## AIM OF THE EXERCISE
For each line of the data below, test for "height". Report only the number of lines that pass.
START INFORMATION GIVEN
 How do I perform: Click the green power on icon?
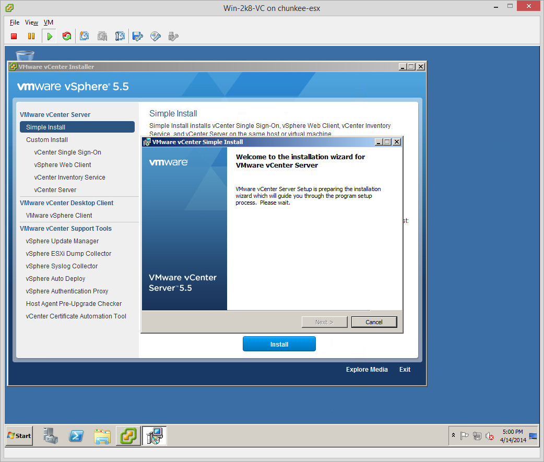[x=49, y=36]
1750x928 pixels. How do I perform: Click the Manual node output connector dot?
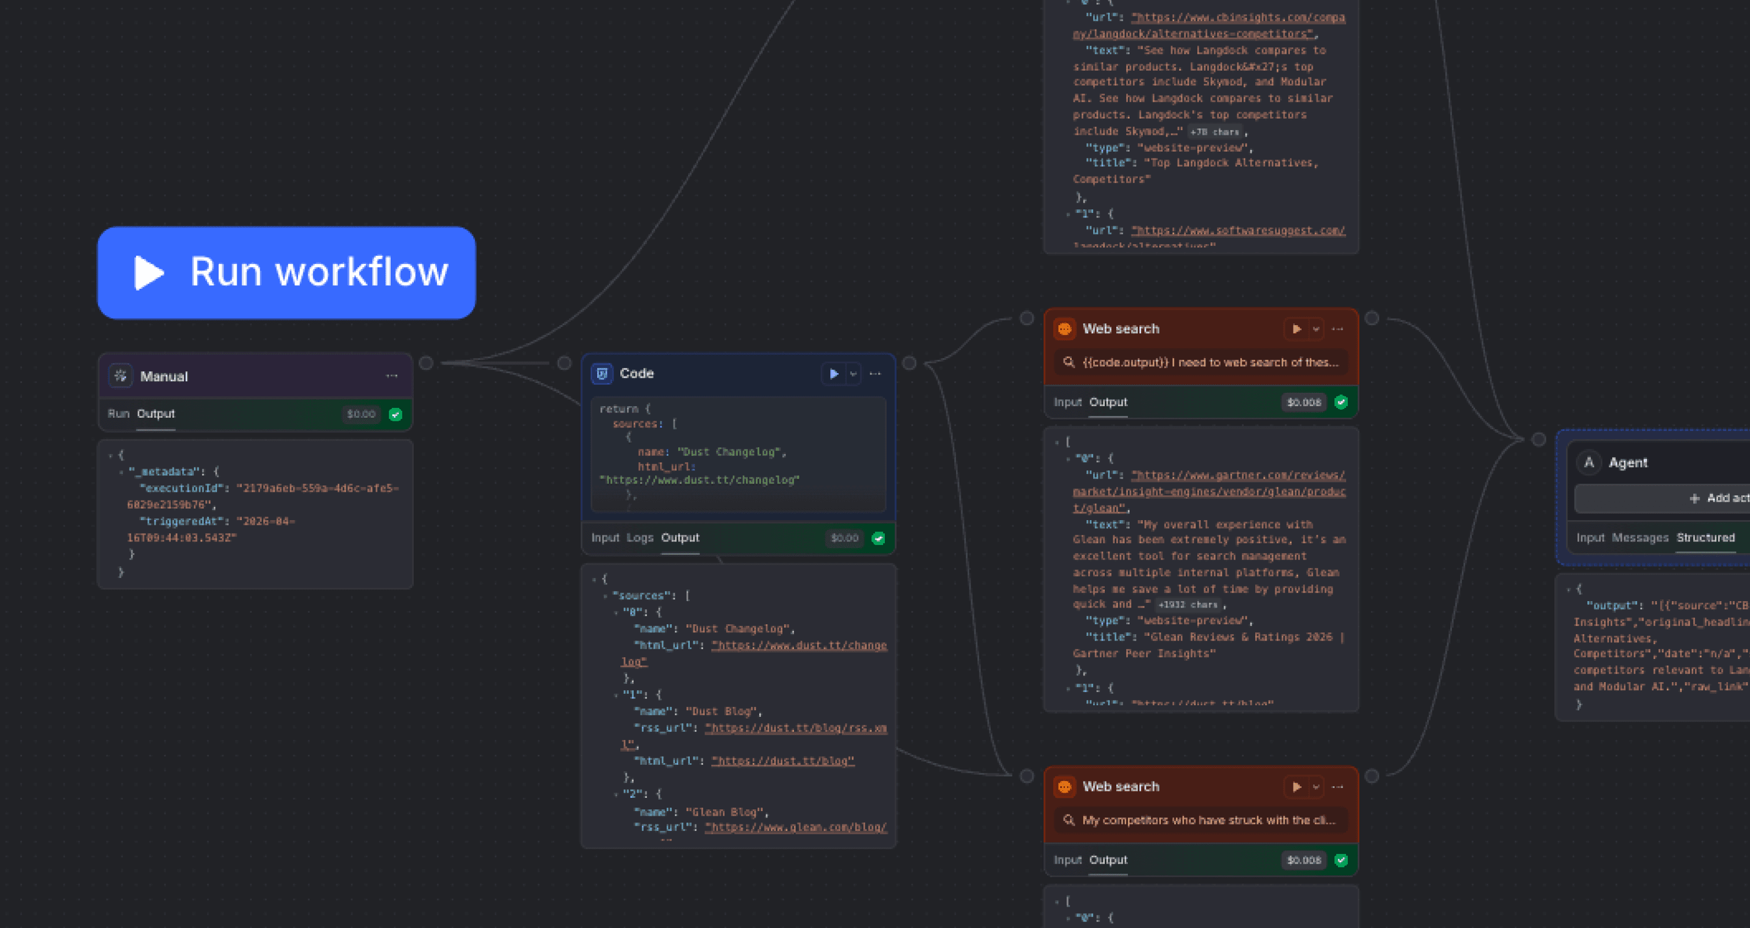click(x=426, y=363)
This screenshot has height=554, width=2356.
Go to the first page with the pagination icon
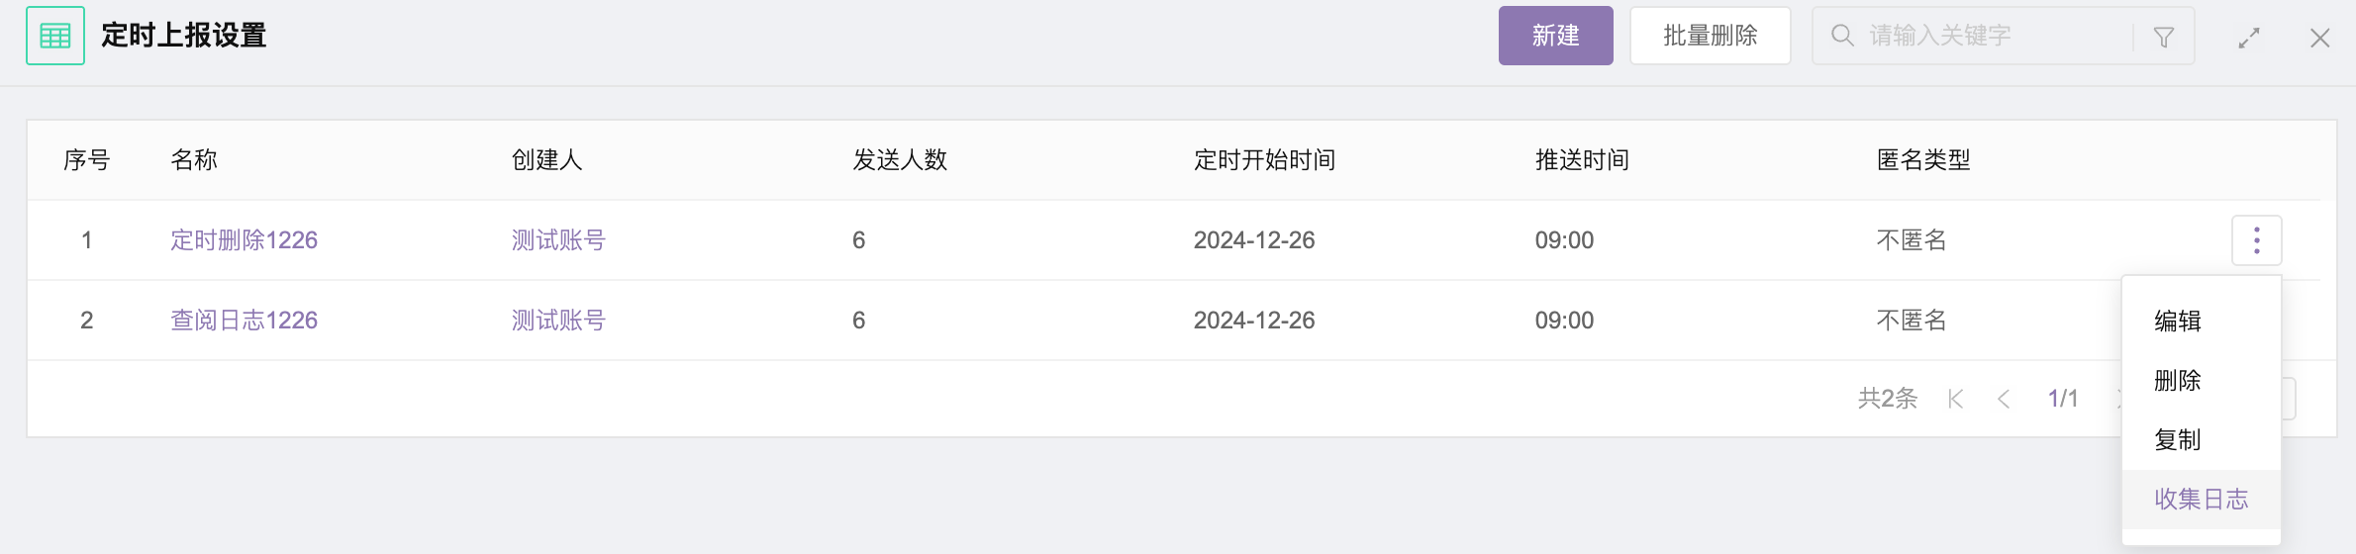click(1955, 399)
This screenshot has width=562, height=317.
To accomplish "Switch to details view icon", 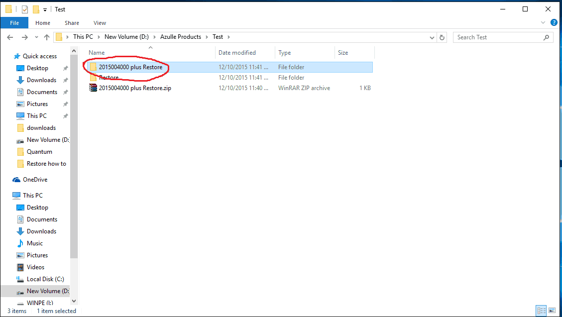I will pyautogui.click(x=541, y=311).
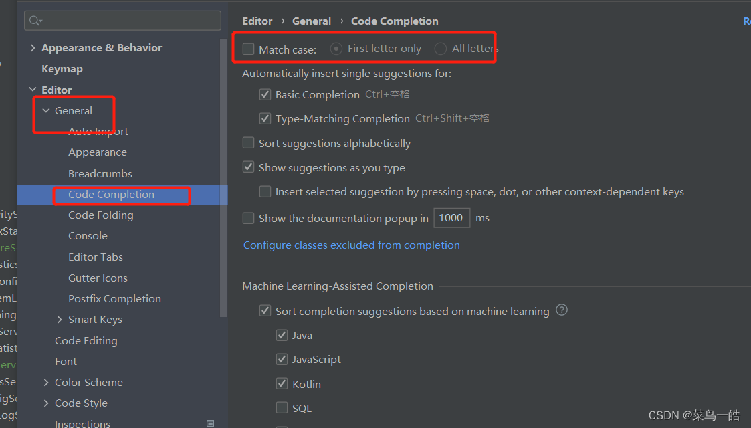Click the machine learning help question icon

click(x=562, y=310)
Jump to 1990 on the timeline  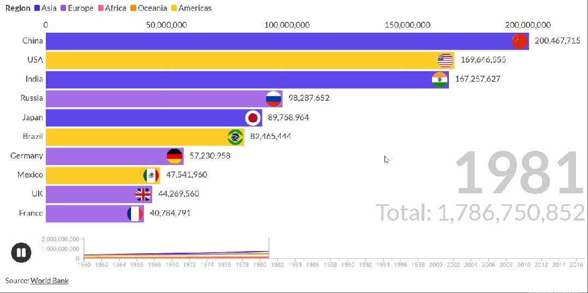click(x=348, y=265)
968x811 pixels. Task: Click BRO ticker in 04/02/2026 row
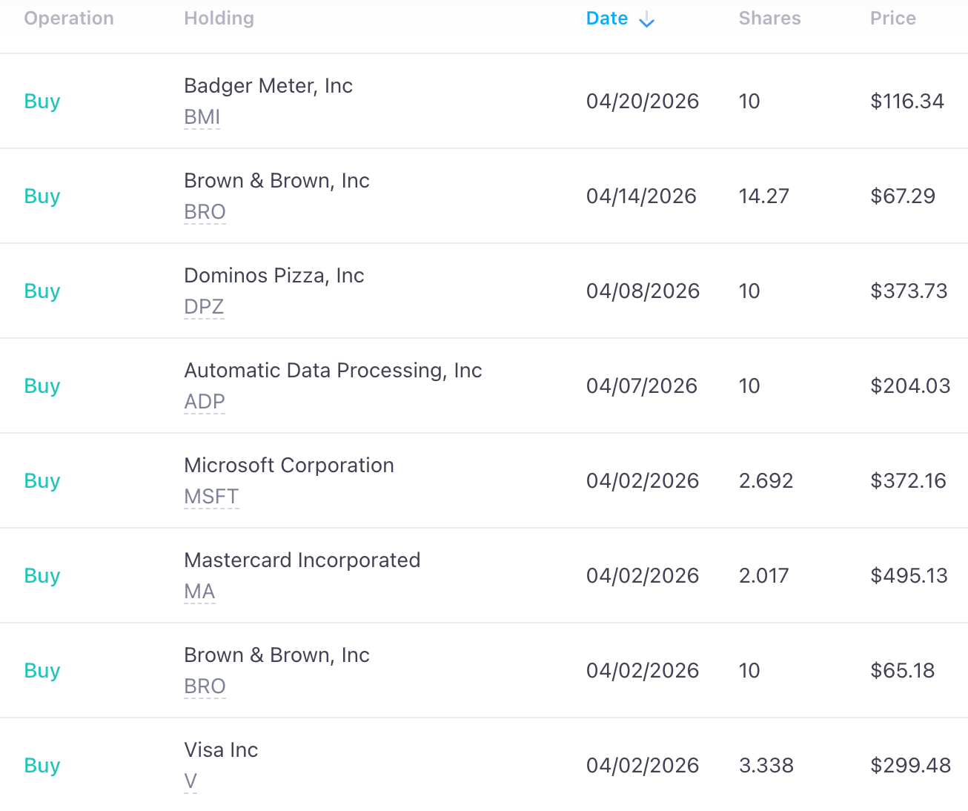pyautogui.click(x=205, y=686)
END INFORMATION GIVEN
## ANSWER SECTION
2